**REQUIRED WORK**
Look for the line with "Screen dimensions: 1550x784" in the entries below, then extract that line and all lines after it exactly, with pictures left out.

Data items
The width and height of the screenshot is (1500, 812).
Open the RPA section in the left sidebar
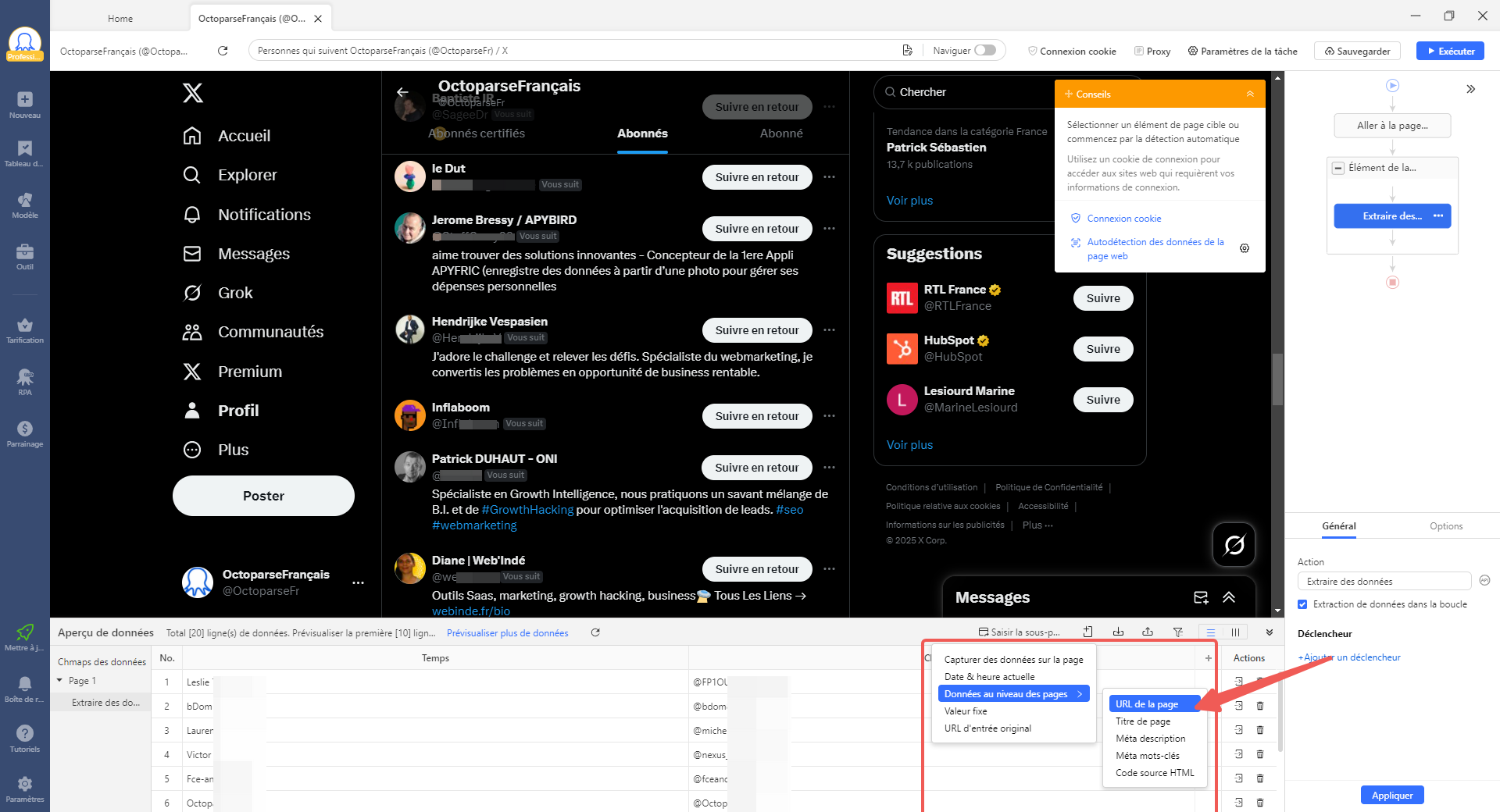(24, 381)
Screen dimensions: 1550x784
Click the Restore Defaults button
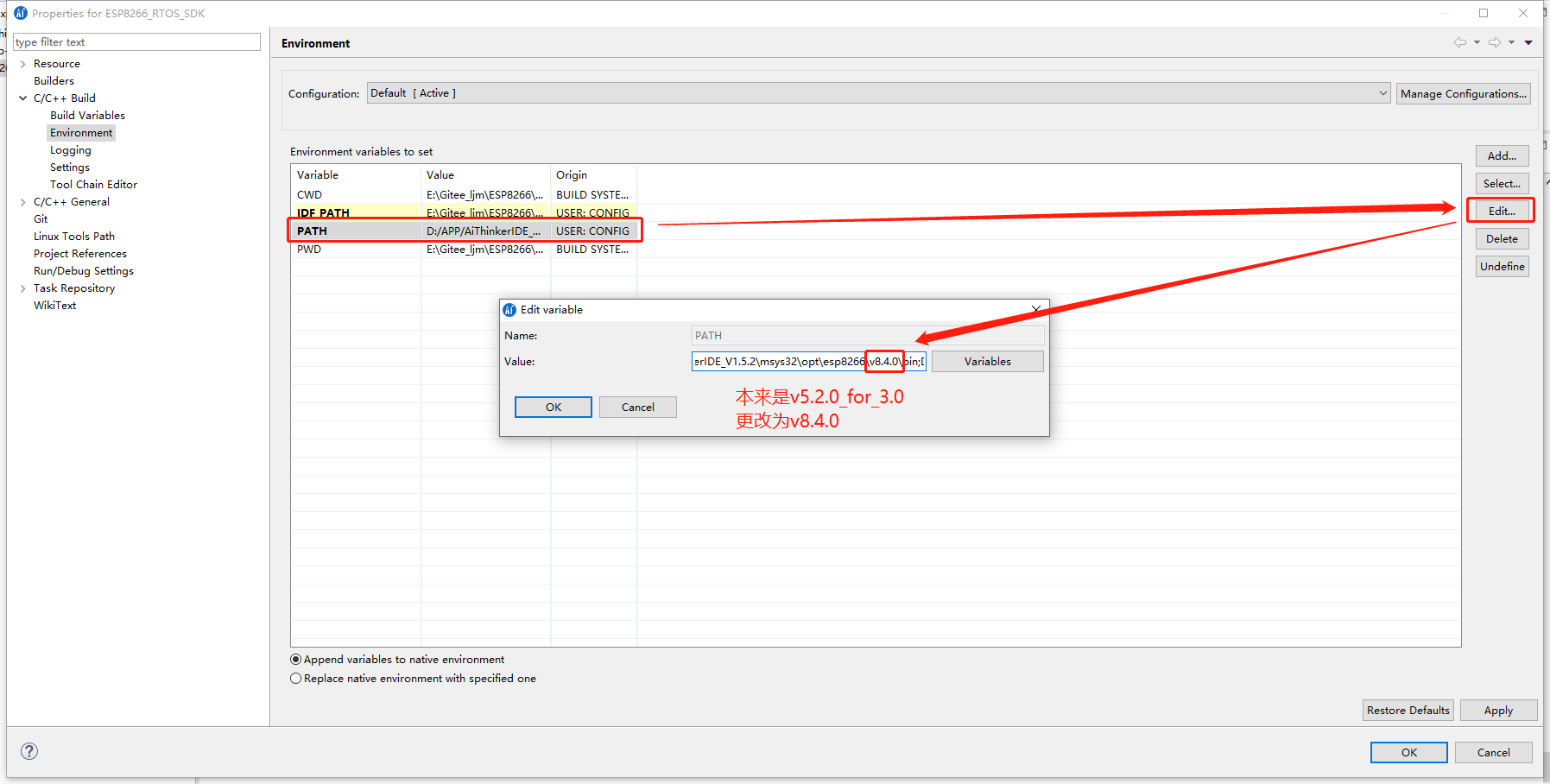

**ANSWER SPACE**
Screen dimensions: 1550x784
Click the Restore Defaults button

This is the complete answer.